The recent publicity attracted by Sky television's decision to screen the death of 59-year-old motor neurone disease sufferer Craig Ewert, has once again ignited the controversial debate on assisted suicide. As always, this is a very personal dilemma, and it would rank as one of the most painful and contentious issues that any family would ever have to face, and, as such, eCourt would never chastise any family or individual for whatever conclusions they came to.

So, while eCourt respects the Ewert family's decision to go ahead with the painful decision to assist in Craig's suicide, it does not believe that Sky television should have broadcast his death. It seemed to have little to do with free speech or liberty and more to do with exploitation and publicity grabbing by the broadcaster in question.

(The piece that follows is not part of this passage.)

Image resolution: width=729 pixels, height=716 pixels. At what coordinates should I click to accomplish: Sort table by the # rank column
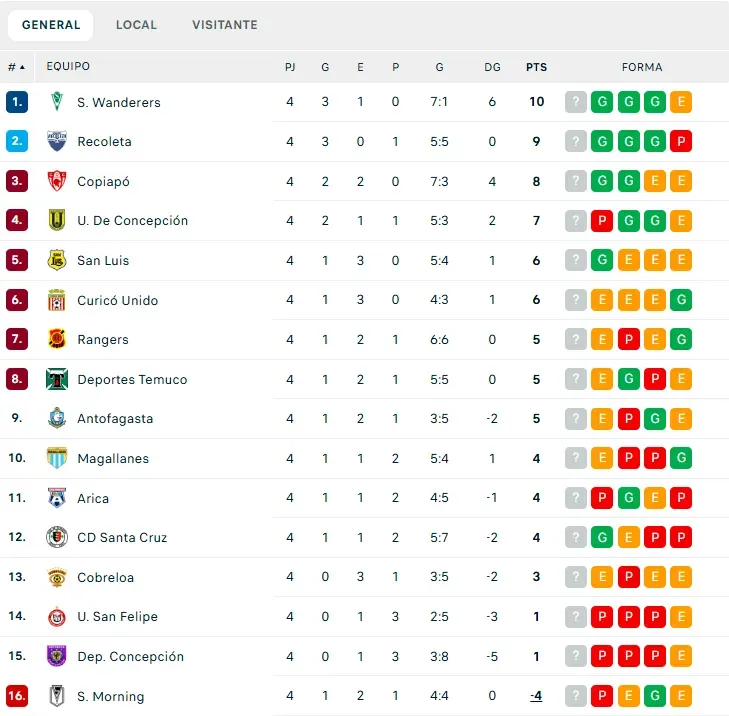(16, 67)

If Sky had wanted to air a debate about the pros and cons of assisted suicide, then eCourt would have been all in favour of it. The arguments for and against helping a loved one to end years of suffering is not just a worth while programme, but also an honourable public service. As medical science continues to advance, and in ways in which we had never imagined when the majority of our laws were ratified, the arguments for and against become ever more complicated. It would be impossible to regulate something which is so personal and in which the individual circumstances would be different in each and every case.

There are many in Britain who believe that the law should be changed to allow assisted suicides in this country. But surely, this would be an extremely dangerous precedent to set as it would be open to exploitation from disaffected families, embittered lovers, wrong loved ones, cuckolded husbands, greedy heirs and many more reasons that reflect the more unsavoury side of human nature.

On top of that, it could put pressure on the elderly and weak to agree to an assisted suicide in the mistaken belief that to go on as they are would be to be a burden on their own family or country. And although in 99% of all cases this would probably not be true, there are always a small minority who spoil it for everyone and who could not be trusted with the power of life and death over another human being.

The eCourt verdict then is that Britain should not give in to the pressures of the libertarians who are currently pressing to legalise assisted suicides in this country. Instead, eCourt would encourage an open and honest debate on the individual rights of each and every case to be reviewed on merit and merit alone. Sky should seriously question their moral and ethical values when they broadcast the death of a man in the name of entertainment. Under British law, the act of assisted suicide goes under another name, murder.